For medics on the battlefield and doctors in remote or developing parts of the world, getting rapid access to the drugs needed to treat patients can be challenging, researchers said.
Biopharmaceutical drugs, which are used in a wide range of therapies including vaccines and treatments for diabetes and cancer, are typically produced in large, centralised fermentation plants.
This means they must be transported to the treatment site, which can be expensive, time-consuming, and challenging to execute in areas with poor supply chains.
The system can be used to produce a single dose of treatment from a compact device containing a small droplet of cells in a liquid, researchers said.
In this way, the system could ultimately be carried onto the battlefield and used to produce treatments at the point of care.
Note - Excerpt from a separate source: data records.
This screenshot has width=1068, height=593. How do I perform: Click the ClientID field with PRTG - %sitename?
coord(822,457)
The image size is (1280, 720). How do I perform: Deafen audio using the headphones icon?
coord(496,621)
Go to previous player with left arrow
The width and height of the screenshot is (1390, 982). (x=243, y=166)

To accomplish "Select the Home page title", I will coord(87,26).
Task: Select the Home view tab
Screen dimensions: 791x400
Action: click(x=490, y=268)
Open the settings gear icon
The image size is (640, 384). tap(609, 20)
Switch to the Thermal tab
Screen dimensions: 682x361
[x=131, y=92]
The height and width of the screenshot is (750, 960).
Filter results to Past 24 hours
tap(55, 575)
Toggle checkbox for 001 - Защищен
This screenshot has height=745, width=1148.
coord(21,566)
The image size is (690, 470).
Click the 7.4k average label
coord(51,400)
It could also be used to manufacture a vaccine to prevent a disease outbreak in a remote village, according to Tim Lu from MIT.
The system is based on a programmable strain of yeast, Pichia pastoris, which can be induced to express one of two therapeutic proteins when exposed to a particular chemical trigger, researchers said.
"We altered the yeast so it could be more easily genetically modified, and could include more than one therapeutic in its repertoire," said Lu.
When researchers exposed the modified yeast to estrogen B-estradiol, the cells expressed recombinant human growth hormone (rHGH). In contrast, when they exposed the cells to methanol, the yeast expressed the protein interferon.
A liquid containing the desired chemical trigger is first fed into the reactor, to mix with the cells, researchers said.
Inside the reactor, the cell-and-chemical mixture is surrounded on three sides by polycarbonate; on the fourth side is a flexible and gas-permeable silicone rubber membrane.
By pressurising the gas above this membrane, researchers were able to gently massage the liquid droplet to ensure its contents were fully mixed together.
The findings were published in the journal Nature Communications.